## TEXT SEGMENT
<<<<
Whipped cream made from lactic acid? Researchers develop fat-free alternative to whipped cream

High in saturated fat and calories, whipped cream is an indulgence for most consumers, who have turned to 'better-for-you' low-fat options or dairy-free alternatives made from coconut or palm oils as a replacement.

However, these replacements have never quite delivered on taste and texture or nutrition (as some coconut-based creams contain at least 25% fat), argued researchers at The University of Copenhagen.

"The most difficult aspect of developing an alternative food is getting the texture right. Whipped cream undergoes a unique transformation that occurs in a complex system where a high saturated fat content makes it possible to whip the cream stiff,"​ said study author and associate professor Jens Risbo of the Department of Food Science at The University of Copenhagen.

"So, how do we create an alternative where we avoid the high-fat content, while still achieving the right consistency? This is where we need to think innovatively."​

The solution? Lactic acid bacteria 

Researchers turned to lactic acid.

"The idea of involving edible lactic acid bacteria as fat replacers can thus provide possible alternatives to using nature-derived components as active structural building blocks for colloidal food systems such as whipping cream,"​ the study stated. 

Commonly used in the food industry to culture yogurt or as a preservative in cold cuts, lactic acid was put to use in an entirely new way by researchers who used the bacteria strain as the building blocks of developing whipped cream.

"We only use four ingredients – water, bacteria (i.e. lactic acid), a bit of milk protein, and a single thickener. With these few ingredients, we’ve managed to make a fat-free product that can be whipped, peaks up and retains the liquid,"​ said Risbo.

Dairy-based whipped cream is formed as the fat globules in cream clump up during the whipping process, until the airy foam stabilizes into a stable, non-runny whipped consistency, explained researchers.

The researchers used two different lactic acid bacteria for the two versions of the bacteria-based foam, both of which are roughly the same size as the fat globules in dairy-based whipped cream. The differing surface properties of each bacteria provide the foams with different structures.

One bacterial species forms a weak network that produces a softer foam. The second bacterial species, which is more similar to fat, forms stronger networks and thus a stiffer foam that can stand in taller, pretty peaks.
>>>>
## PROBLEM DETAILS
Resume the article on the fat-free whipped cream alternative made with lactic acid bacteria, picking up after its final paragraph.

Dataset items
<<<<
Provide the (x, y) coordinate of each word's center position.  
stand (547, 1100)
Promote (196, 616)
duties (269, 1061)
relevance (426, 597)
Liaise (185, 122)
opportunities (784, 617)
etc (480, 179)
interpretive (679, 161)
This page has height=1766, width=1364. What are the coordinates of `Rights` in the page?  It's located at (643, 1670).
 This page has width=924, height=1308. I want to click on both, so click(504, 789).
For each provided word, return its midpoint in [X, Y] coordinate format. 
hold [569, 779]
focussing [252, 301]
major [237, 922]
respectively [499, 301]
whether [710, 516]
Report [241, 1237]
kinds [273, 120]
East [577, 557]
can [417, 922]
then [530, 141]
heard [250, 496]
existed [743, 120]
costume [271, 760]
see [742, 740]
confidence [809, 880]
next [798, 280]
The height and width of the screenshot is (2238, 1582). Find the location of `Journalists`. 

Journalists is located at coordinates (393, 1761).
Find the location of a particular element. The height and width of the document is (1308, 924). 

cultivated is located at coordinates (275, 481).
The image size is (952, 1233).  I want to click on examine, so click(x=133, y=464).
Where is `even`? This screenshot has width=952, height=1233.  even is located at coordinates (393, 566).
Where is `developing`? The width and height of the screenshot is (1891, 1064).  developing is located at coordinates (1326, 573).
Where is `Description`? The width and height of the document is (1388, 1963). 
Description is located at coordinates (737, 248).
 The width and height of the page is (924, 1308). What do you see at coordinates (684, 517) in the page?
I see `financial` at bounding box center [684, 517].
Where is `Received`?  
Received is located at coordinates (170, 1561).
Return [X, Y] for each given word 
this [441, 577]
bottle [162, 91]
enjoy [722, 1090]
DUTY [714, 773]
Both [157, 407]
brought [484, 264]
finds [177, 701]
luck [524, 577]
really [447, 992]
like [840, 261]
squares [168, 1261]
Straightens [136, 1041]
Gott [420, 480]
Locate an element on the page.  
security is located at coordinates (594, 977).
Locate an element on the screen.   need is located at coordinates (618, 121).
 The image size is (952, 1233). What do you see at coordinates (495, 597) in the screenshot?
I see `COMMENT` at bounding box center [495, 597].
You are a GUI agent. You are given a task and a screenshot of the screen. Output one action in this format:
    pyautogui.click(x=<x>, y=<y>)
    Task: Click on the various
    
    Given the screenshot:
>>>>
## ANSWER
Researchers noted that the bacteria-based whipping creams exhibited better air incorporation and drainage stability than commercial dairy whipping cream

"Overall, the major achievement of this work was not the creation of foam that can be done by using any surface-active component, but the formation of wet, slow-draining and stiff foam with the standing ability to support its own weight, and such functionality traditionally achieved by saturated fats was successfully obtained by using lactic acid bacteria with aggregating ability,"​ wrote researchers in the study.

"This will further open the possibility of using the natural lactic acid bacteria as both structural building blocks and probiotic food components."​

Market ready?

While promising, Risbo points out that the bacteria-based foam is a proof-of-concept, which should not be seen as a stand-alone product. However, the researchers' findings provide insight into how to create a similar food structure using non-dairy sources. 

"We’ve shown that bacteria can be used to create the right structure. Now that we understand the context and have learned which surface properties are important, it opens up the possibility of using many other things from nature. This could be yeast residue from brewing, or perhaps small building blocks that we extract from plants. This would make the product very sustainable,​" added Risbo

Source: Food Hydrocolloids

Lactic acid bacteria as structural building blocks in non-fat whipping cream analogues​

https://doi.org/10.1016/j.foodhyd.2022.108137​

Authors: Xiaoyi Jiang, et al.